And now – if he has the support – the professor said he is prepared to go ahead. Prof Warwick, father to Madeline, 25, and James, 23, said: “It’s up to the parents and the children. But there are questions over the age of the child. I would never want a parent to have to use the technology. But there are children abducted. I do not know why [some charity statistics] are belittling the problem.”
The professor, from Tilehurst, who had a personal ID microchip inserted into his arm in 1998, said he could not possibly answer every request there were so many.
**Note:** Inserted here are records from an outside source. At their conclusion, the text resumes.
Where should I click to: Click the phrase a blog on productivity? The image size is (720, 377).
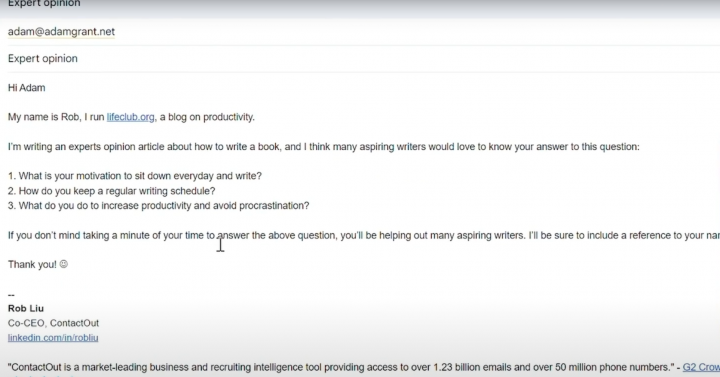207,117
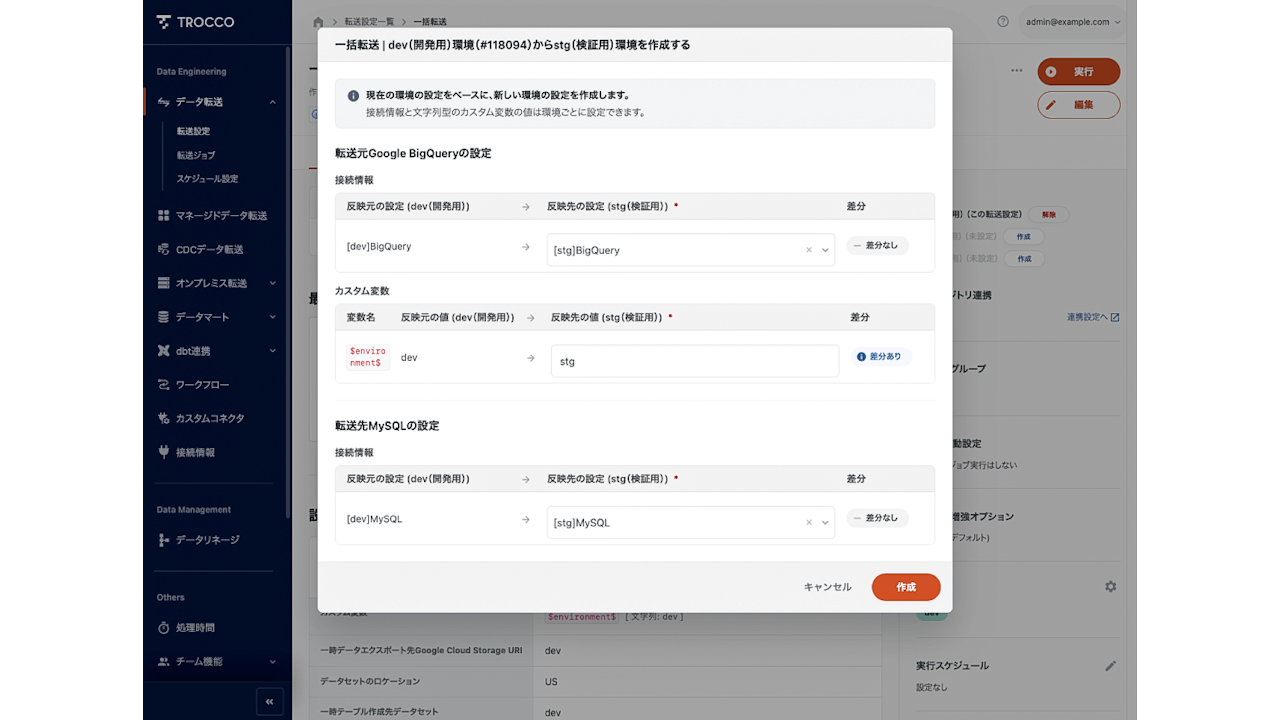Click the 作成 button
1280x720 pixels.
(x=905, y=587)
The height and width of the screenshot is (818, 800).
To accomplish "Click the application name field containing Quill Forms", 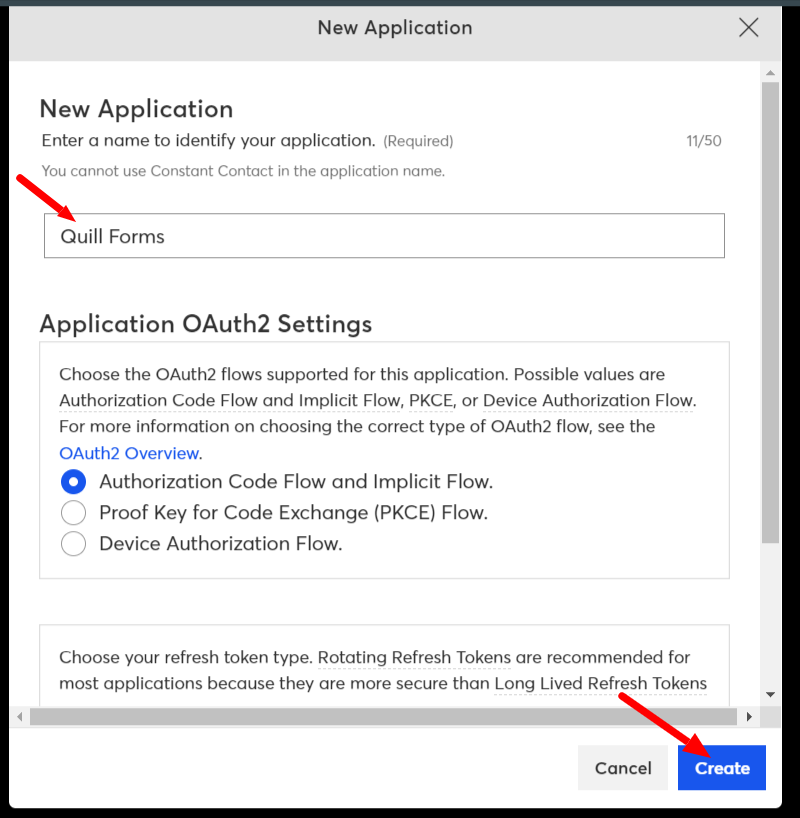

One read: “I have been deeply upset by the abduction of Madeleine McCann and your name keeps coming up in my internet searches into tracking.” Another said: “My little boy is two-and-a-half years old. I think a chip is a great idea.”
Following the abduction of Holly Wells and Jessica Chapman in 2002, a Spencers Wood couple – Paul and Wendy Duval – planned to have a chip put into their 11-year-old daughter, Danielle. This would have been the first chip implant of its kind and Prof Warwick agreed to do it. However, his plans were thwarted because of a massive negative response. He said: “Trevor McDonald even did a programme saying what a terrible person I was.”
Many charities and children’s groups publicly denounced chipping youngsters deeming it intrusive and disturbing.
Michelle Elliot, director of child protection charity Kidscape, said she was against the idea but understood why many parents wanted to use phone-tracking devices or wristbands.
However she said: “For the past 25 years between five and seven children have been abducted and killed by a stranger each year, and that has not changed.
“There is no guarantee of your child’s safety. But the chances [of something like this happening] are so remote that you have to think about the message you’re giving them.”










3 Comments
August 7, 2007 at 10:45 am
i don’t understand, what kid wants to go around all the time with thier parents watching everymove they make…
i mean i get what your trying to do, but that dosent exactly give a child much freedom.
September 16, 2007 at 12:03 pm
i feel the chips are a fab idea a child could have the chip removed once they reach an age that is appropriate
January 28, 2008 at 7:43 am
Why not just have a police office assigned to every child and follow them everywhere, keeping records of all their activities and speech. Then, if the parents are “subversives” they may give them away.
The incidence of child abduction is so very low that this is a typical hysterical over-reaction to a problem that rarely exists. What is wrong with parents being responsible for their children’s safety instead of Big Brother?